Viadana Il ruolo di capitano, nel rugby più che in altri sport, è una componente fondamentale per le dinamiche di gruppo in campo e fuori. Tommaso Jannelli, “capobranco” del Viadana, mostra idee chiare da portare in campo nel 2026.
Un bilancio per l’anno che si è chiuso da pochi giorni…
«Possiamo ritenerci soddisfatti per come si è concluso questo 2025. Quarto posto in campionato e semifinale di Coppa Italia conquistata. Il tutto con cambi importanti nella squadra, soprattutto per quanto riguarda il gruppo di leader e nella regia. È un Viadana che ancora non credo abbia espresso il suo miglior rugby, ma fortunatamente abbiamo la voglia e le energie per continuare a lavorare duro e arrivare ad esprimerci al meglio».
Se non ci fosse stata la controversa sconfitta di Reggio Emilia ora sareste in vetta per il terzo anno, nonostante i molti cambi. Come leggete questo dato?
«Più che della sconfitta con Reggio Emilia forse parlerei di più di quella contro Vicenza, l’ultima di campionato. Comunque sì, ogni tanto qualche scivolone ci sta e non saranno di certo un paio di risultati negativi a cambiare il percorso di questo gruppo. Sinceramente non guardo tanto a dove saremmo se avessimo vinto; mi concentro di più su cosa possiamo fare di concreto per continuare ad essere lassù e competitivi. Gli stimoli non sono mai abbastanza, anche perché sappiamo che il campionato è ancora tanto lungo, non ci si può distrarre e poi le partite che contano veramente devono ancora arrivare».
Il programma di lavoro di gennaio cosa prevede?
«Abbiamo ripreso il 2 con un po’ di lavoro atletico, oltre che di rugby, anche per smaltire un po’ le feste e poi siamo ripartiti con una settimana normale per affrontare domani Rovigo. Sarà un gennaio molto impegnativo con 4 partite importanti e 3 fuori casa. Il lavoro sarà incentrato su di noi e su come riuscire a portare la performance in campo».

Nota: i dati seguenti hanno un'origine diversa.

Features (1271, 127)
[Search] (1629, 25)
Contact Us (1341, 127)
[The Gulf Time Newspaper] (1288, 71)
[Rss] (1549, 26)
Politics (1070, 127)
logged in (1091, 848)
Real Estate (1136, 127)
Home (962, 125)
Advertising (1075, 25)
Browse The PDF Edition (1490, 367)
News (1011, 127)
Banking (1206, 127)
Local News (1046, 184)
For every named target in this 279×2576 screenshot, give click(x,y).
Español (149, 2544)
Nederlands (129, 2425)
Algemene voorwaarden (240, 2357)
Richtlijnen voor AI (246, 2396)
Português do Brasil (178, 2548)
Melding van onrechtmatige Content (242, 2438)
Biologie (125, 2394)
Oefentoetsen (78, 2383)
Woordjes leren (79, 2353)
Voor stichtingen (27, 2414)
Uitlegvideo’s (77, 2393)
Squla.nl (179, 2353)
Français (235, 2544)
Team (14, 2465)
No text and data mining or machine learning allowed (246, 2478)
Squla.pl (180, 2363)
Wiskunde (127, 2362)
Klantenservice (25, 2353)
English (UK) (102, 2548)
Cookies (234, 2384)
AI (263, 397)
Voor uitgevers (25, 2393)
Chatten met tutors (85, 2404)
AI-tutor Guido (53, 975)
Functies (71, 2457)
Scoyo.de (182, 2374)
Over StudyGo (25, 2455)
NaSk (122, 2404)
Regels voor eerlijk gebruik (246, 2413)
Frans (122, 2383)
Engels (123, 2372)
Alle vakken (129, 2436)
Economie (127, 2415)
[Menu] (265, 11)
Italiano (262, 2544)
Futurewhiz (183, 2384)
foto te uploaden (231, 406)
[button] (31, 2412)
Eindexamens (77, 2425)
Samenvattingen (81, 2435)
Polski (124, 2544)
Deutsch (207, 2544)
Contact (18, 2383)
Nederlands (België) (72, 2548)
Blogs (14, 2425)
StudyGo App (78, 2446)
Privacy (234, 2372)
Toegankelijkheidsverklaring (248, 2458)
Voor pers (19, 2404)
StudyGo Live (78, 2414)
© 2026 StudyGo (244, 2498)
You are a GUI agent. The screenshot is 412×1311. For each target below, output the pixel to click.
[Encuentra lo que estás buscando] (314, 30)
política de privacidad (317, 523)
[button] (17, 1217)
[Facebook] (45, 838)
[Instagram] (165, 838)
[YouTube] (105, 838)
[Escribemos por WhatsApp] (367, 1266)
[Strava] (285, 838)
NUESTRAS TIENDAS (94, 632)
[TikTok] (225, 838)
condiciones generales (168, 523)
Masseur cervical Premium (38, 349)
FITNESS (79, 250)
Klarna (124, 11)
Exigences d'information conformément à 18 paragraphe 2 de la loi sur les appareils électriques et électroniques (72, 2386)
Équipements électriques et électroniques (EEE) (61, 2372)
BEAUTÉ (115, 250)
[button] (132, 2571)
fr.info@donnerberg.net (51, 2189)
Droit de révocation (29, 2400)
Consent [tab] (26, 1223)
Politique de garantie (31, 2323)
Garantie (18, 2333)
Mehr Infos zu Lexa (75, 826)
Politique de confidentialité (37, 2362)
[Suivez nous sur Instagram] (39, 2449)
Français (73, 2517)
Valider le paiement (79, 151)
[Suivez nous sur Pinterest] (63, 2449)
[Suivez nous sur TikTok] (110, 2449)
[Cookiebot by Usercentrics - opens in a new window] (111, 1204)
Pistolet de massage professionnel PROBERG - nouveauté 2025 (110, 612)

La prima partita del 2026 è con Rovigo, non proprio una sfida agevole, ma non lo è nemmeno per loro: ci saranno molte variabili in campo?
«Assolutamente sì: una partita che sta prendendo, ogni anno, sempre più valore e prestigio. Di certo ci saranno tante variabili in campo: intanto si giocherà al “Battaglini”, campo non facile da espugnare e poi sarà sicuramente da tenere in considerazione il fattore meteo e il fattore emotivo che giocherà un ruolo importante. Dopo Rovigo avremo le Fiamme Oro in casa e il fine settimana a seguire andremo a Padova; due match molto importanti per la nostra classifica e il nostro percorso».